I have to recognize that it is a great opportunity, partly because of the university - even if it's in upheaval - and partly because of the role I'd have, which would give me more freedom and pull than most junior faculty members get to have. Of course, there are hidden perils in it but I could learn from it all, I think.
- A straight woman I was talking to recently asked me, "What is it about you lesbians and your breakups?" She was referring to the famous tendency of lesbians who are splitting up to be so enmeshed even through the breakups...or to not be able to really break cleanly at all. I guess that GF and I are a textbook case of this. But I guess that it is the only way I'd like to have it. It makes intuitive sense to me. We'll see if it bears out so successfully in the long run. But for now, I'm happy to make a plan to have a bite to eat with to-be-ex-GF every Monday evening, when she comes over to pick up our Divorce Child, Mr. K., for the week. (I will have him Friday-Monday, she will have him Tuesday-Friday, when I'm in Uni City.)

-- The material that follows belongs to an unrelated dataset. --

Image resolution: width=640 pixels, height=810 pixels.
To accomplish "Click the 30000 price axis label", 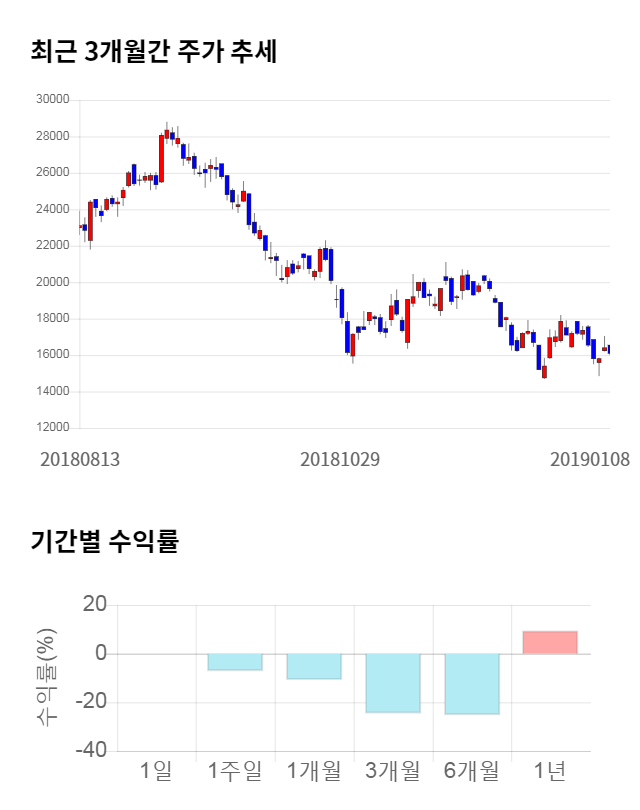I will 51,100.
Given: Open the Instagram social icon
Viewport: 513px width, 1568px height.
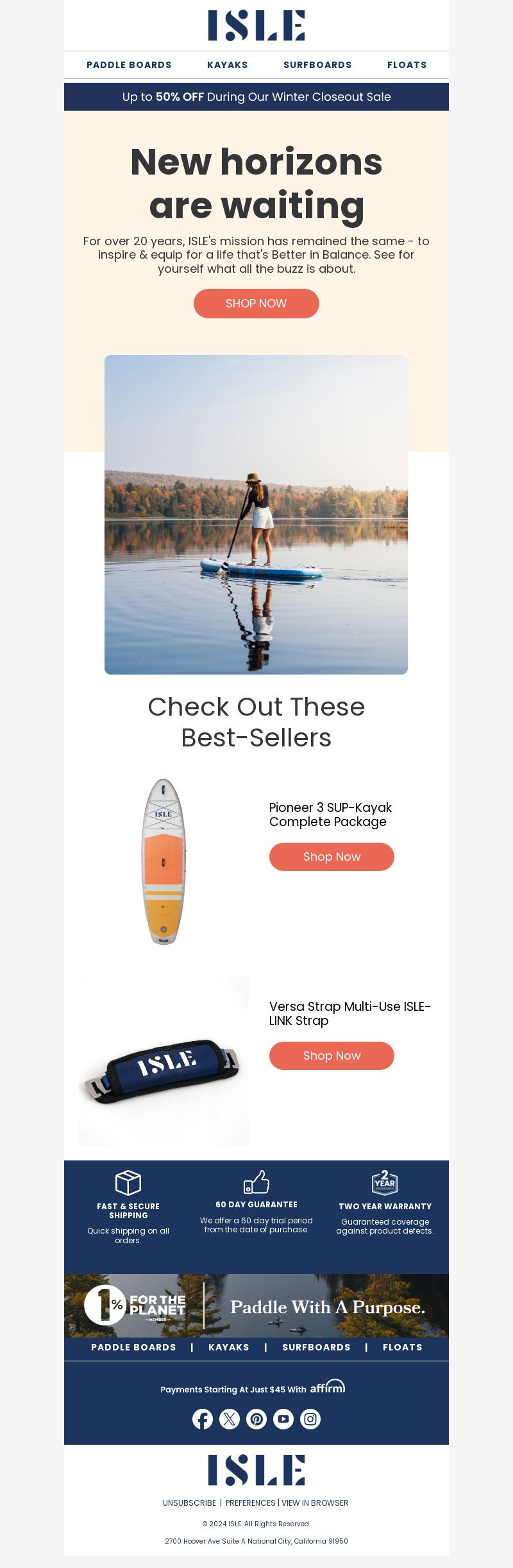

I'm happy to have her plan to come and visit me shortly after I move for this job. Of course, there will inevitably be complications if either of us ever becomes seriously involved with someone else, but we will cross that bridge when we come to it. To me, it doesn't seem to make much sense to cut someone so important out of my life when there's been no transgression or betrayal.
- I have to go away again, on Friday, to last year's Uni City. I have some relatives there, and friends, and my huge extended family is having the Family Xmas Party there on Saturday. Which is also my birthday, and I'm really freaked out at spending my birthday and New Year's without GF for the first time in five years. I don't know why so much anxiety is settling around this...it just is. Anxiety is also being caused by the fact that I will have to answer lots of "Where's GF?" questions, and do not feel like explaining anything, and so will have to make up excuses and lies. Ugh. Anxiety is also coming from the fact that I have to travel there with my mother, and spend a lot of time with her there, and I'm just not good at doing that well, am I? Um, why did I decide to do this, again?
- I wish all you MLAers the best of luck, and much fun at blogger meetups, etc.!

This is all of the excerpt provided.